» **Given instruction**
Copy out the following rows without changing anything in them.

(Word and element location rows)
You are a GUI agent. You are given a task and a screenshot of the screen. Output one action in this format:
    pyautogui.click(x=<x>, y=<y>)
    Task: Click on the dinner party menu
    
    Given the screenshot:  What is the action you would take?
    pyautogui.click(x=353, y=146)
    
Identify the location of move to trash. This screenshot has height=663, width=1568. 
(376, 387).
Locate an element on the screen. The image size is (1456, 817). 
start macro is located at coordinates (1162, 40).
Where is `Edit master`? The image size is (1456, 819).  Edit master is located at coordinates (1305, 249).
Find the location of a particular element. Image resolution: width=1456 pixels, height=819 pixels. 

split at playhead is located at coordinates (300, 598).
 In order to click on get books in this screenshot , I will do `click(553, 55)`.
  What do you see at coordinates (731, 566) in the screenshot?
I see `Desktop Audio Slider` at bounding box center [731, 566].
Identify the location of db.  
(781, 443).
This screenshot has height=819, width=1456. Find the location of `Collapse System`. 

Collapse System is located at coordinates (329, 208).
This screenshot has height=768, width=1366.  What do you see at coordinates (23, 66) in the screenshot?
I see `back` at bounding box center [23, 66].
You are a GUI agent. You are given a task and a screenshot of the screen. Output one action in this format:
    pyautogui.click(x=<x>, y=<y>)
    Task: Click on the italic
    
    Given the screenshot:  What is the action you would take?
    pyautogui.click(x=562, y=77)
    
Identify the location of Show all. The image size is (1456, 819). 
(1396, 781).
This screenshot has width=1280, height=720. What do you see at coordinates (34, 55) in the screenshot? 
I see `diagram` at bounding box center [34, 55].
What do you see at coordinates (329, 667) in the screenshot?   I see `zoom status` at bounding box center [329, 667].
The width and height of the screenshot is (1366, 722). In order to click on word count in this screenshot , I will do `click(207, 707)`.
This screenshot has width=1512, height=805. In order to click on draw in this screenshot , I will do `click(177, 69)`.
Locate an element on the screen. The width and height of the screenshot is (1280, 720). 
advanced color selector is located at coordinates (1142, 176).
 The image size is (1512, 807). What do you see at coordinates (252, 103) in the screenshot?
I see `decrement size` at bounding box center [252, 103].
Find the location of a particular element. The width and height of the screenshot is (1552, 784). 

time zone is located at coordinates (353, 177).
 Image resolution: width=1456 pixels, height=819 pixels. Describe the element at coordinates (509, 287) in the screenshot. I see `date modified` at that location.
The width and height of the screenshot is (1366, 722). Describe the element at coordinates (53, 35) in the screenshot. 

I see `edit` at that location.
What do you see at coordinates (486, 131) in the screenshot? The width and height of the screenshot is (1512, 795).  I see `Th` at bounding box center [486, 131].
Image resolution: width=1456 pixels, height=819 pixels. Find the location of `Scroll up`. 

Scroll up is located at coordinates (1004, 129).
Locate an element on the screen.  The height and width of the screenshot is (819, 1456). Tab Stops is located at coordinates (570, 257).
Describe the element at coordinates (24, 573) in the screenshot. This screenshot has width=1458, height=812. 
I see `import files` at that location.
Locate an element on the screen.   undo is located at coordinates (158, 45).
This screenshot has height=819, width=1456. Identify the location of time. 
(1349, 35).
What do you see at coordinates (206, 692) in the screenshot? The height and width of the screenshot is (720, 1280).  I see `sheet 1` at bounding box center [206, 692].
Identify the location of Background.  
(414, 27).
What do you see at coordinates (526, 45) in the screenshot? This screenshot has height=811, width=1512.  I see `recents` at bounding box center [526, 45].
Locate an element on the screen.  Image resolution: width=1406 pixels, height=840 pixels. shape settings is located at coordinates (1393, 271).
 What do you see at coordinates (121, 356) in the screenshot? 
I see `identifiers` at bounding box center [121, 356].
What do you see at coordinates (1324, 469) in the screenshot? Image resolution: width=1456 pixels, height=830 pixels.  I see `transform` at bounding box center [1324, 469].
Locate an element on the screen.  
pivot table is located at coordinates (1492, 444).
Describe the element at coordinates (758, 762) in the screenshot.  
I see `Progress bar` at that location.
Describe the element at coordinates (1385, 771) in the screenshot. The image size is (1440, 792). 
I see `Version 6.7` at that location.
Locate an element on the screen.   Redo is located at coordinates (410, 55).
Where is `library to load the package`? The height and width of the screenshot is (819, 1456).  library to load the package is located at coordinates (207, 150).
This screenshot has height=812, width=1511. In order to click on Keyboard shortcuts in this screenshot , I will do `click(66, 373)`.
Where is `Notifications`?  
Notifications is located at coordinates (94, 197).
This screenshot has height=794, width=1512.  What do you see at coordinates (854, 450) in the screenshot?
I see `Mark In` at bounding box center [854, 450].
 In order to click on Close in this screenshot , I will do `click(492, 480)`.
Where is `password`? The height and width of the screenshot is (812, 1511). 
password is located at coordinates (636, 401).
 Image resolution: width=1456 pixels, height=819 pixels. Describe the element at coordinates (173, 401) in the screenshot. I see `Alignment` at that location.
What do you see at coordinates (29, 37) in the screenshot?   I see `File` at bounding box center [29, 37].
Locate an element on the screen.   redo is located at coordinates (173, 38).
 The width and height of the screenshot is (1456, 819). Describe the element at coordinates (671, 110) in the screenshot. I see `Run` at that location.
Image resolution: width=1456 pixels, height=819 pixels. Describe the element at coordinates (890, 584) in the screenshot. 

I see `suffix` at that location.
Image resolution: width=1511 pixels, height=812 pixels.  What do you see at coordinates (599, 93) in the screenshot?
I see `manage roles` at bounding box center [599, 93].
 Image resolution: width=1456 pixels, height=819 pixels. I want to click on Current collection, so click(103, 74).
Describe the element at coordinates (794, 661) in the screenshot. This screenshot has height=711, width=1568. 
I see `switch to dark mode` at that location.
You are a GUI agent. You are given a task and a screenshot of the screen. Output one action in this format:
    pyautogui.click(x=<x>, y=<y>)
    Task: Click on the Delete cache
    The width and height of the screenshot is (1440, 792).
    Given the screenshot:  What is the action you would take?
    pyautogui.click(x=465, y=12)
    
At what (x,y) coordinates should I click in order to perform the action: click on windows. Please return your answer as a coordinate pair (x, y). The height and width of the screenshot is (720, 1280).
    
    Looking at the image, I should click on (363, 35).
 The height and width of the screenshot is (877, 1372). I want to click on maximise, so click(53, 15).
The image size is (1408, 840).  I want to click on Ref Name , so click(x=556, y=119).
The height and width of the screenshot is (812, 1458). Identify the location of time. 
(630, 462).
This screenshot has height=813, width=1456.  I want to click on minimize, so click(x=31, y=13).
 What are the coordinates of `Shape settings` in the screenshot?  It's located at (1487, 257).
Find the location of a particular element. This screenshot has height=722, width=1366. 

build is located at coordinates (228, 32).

» **Written response**
You are a GUI agent. You are given a task and a screenshot of the screen. Output one action in this format:
    pyautogui.click(x=<x>, y=<y>)
    Task: Click on the dinner party menu
    
    Given the screenshot:  What is the action you would take?
    pyautogui.click(x=353, y=146)
    
Identify the location of move to trash. This screenshot has height=663, width=1568. 
(376, 387).
Locate an element on the screen. The image size is (1456, 817). 
start macro is located at coordinates (1162, 40).
Where is `Edit master`? The image size is (1456, 819).  Edit master is located at coordinates (1305, 249).
Find the location of a particular element. Image resolution: width=1456 pixels, height=819 pixels. 

split at playhead is located at coordinates (300, 598).
 In order to click on get books in this screenshot , I will do `click(553, 55)`.
  What do you see at coordinates (731, 566) in the screenshot?
I see `Desktop Audio Slider` at bounding box center [731, 566].
Identify the location of db.  
(781, 443).
This screenshot has height=819, width=1456. Find the location of `Collapse System`. 

Collapse System is located at coordinates (329, 208).
This screenshot has height=768, width=1366.  What do you see at coordinates (23, 66) in the screenshot?
I see `back` at bounding box center [23, 66].
You are a GUI agent. You are given a task and a screenshot of the screen. Output one action in this format:
    pyautogui.click(x=<x>, y=<y>)
    Task: Click on the italic
    
    Given the screenshot:  What is the action you would take?
    pyautogui.click(x=562, y=77)
    
Identify the location of Show all. The image size is (1456, 819). 
(1396, 781).
This screenshot has width=1280, height=720. What do you see at coordinates (34, 55) in the screenshot? 
I see `diagram` at bounding box center [34, 55].
What do you see at coordinates (329, 667) in the screenshot?   I see `zoom status` at bounding box center [329, 667].
The width and height of the screenshot is (1366, 722). In order to click on word count in this screenshot , I will do `click(207, 707)`.
This screenshot has width=1512, height=805. In order to click on draw in this screenshot , I will do `click(177, 69)`.
Locate an element on the screen. The width and height of the screenshot is (1280, 720). 
advanced color selector is located at coordinates (1142, 176).
 The image size is (1512, 807). What do you see at coordinates (252, 103) in the screenshot?
I see `decrement size` at bounding box center [252, 103].
Find the location of a particular element. The width and height of the screenshot is (1552, 784). 

time zone is located at coordinates (353, 177).
 Image resolution: width=1456 pixels, height=819 pixels. Describe the element at coordinates (509, 287) in the screenshot. I see `date modified` at that location.
The width and height of the screenshot is (1366, 722). Describe the element at coordinates (53, 35) in the screenshot. 

I see `edit` at that location.
What do you see at coordinates (486, 131) in the screenshot? The width and height of the screenshot is (1512, 795).  I see `Th` at bounding box center [486, 131].
Image resolution: width=1456 pixels, height=819 pixels. Find the location of `Scroll up`. 

Scroll up is located at coordinates (1004, 129).
Locate an element on the screen.  The height and width of the screenshot is (819, 1456). Tab Stops is located at coordinates (570, 257).
Describe the element at coordinates (24, 573) in the screenshot. This screenshot has width=1458, height=812. 
I see `import files` at that location.
Locate an element on the screen.   undo is located at coordinates (158, 45).
This screenshot has height=819, width=1456. Identify the location of time. 
(1349, 35).
What do you see at coordinates (206, 692) in the screenshot? The height and width of the screenshot is (720, 1280).  I see `sheet 1` at bounding box center [206, 692].
Identify the location of Background.  
(414, 27).
What do you see at coordinates (526, 45) in the screenshot? This screenshot has height=811, width=1512.  I see `recents` at bounding box center [526, 45].
Locate an element on the screen.  Image resolution: width=1406 pixels, height=840 pixels. shape settings is located at coordinates (1393, 271).
 What do you see at coordinates (121, 356) in the screenshot? 
I see `identifiers` at bounding box center [121, 356].
What do you see at coordinates (1324, 469) in the screenshot? Image resolution: width=1456 pixels, height=830 pixels.  I see `transform` at bounding box center [1324, 469].
Locate an element on the screen.  
pivot table is located at coordinates (1492, 444).
Describe the element at coordinates (758, 762) in the screenshot.  
I see `Progress bar` at that location.
Describe the element at coordinates (1385, 771) in the screenshot. The image size is (1440, 792). 
I see `Version 6.7` at that location.
Locate an element on the screen.   Redo is located at coordinates (410, 55).
Where is `library to load the package`? The height and width of the screenshot is (819, 1456).  library to load the package is located at coordinates (207, 150).
This screenshot has height=812, width=1511. In order to click on Keyboard shortcuts in this screenshot , I will do `click(66, 373)`.
Where is `Notifications`?  
Notifications is located at coordinates (94, 197).
This screenshot has height=794, width=1512.  What do you see at coordinates (854, 450) in the screenshot?
I see `Mark In` at bounding box center [854, 450].
 In order to click on Close in this screenshot , I will do `click(492, 480)`.
Where is `password`? The height and width of the screenshot is (812, 1511). 
password is located at coordinates (636, 401).
 Image resolution: width=1456 pixels, height=819 pixels. Describe the element at coordinates (173, 401) in the screenshot. I see `Alignment` at that location.
What do you see at coordinates (29, 37) in the screenshot?   I see `File` at bounding box center [29, 37].
Locate an element on the screen.   redo is located at coordinates (173, 38).
 The width and height of the screenshot is (1456, 819). Describe the element at coordinates (671, 110) in the screenshot. I see `Run` at that location.
Image resolution: width=1456 pixels, height=819 pixels. Describe the element at coordinates (890, 584) in the screenshot. 

I see `suffix` at that location.
Image resolution: width=1511 pixels, height=812 pixels.  What do you see at coordinates (599, 93) in the screenshot?
I see `manage roles` at bounding box center [599, 93].
 Image resolution: width=1456 pixels, height=819 pixels. I want to click on Current collection, so click(103, 74).
Describe the element at coordinates (794, 661) in the screenshot. This screenshot has height=711, width=1568. 
I see `switch to dark mode` at that location.
You are a GUI agent. You are given a task and a screenshot of the screen. Output one action in this format:
    pyautogui.click(x=<x>, y=<y>)
    Task: Click on the Delete cache
    The width and height of the screenshot is (1440, 792).
    Given the screenshot:  What is the action you would take?
    pyautogui.click(x=465, y=12)
    
At what (x,y) coordinates should I click in order to perform the action: click on windows. Please return your answer as a coordinate pair (x, y). The height and width of the screenshot is (720, 1280).
    
    Looking at the image, I should click on (363, 35).
 The height and width of the screenshot is (877, 1372). I want to click on maximise, so click(53, 15).
The image size is (1408, 840).  I want to click on Ref Name , so click(x=556, y=119).
The height and width of the screenshot is (812, 1458). Identify the location of time. 
(630, 462).
This screenshot has height=813, width=1456.  I want to click on minimize, so click(x=31, y=13).
 What are the coordinates of `Shape settings` in the screenshot?  It's located at (1487, 257).
Find the location of a particular element. This screenshot has height=722, width=1366. 

build is located at coordinates (228, 32).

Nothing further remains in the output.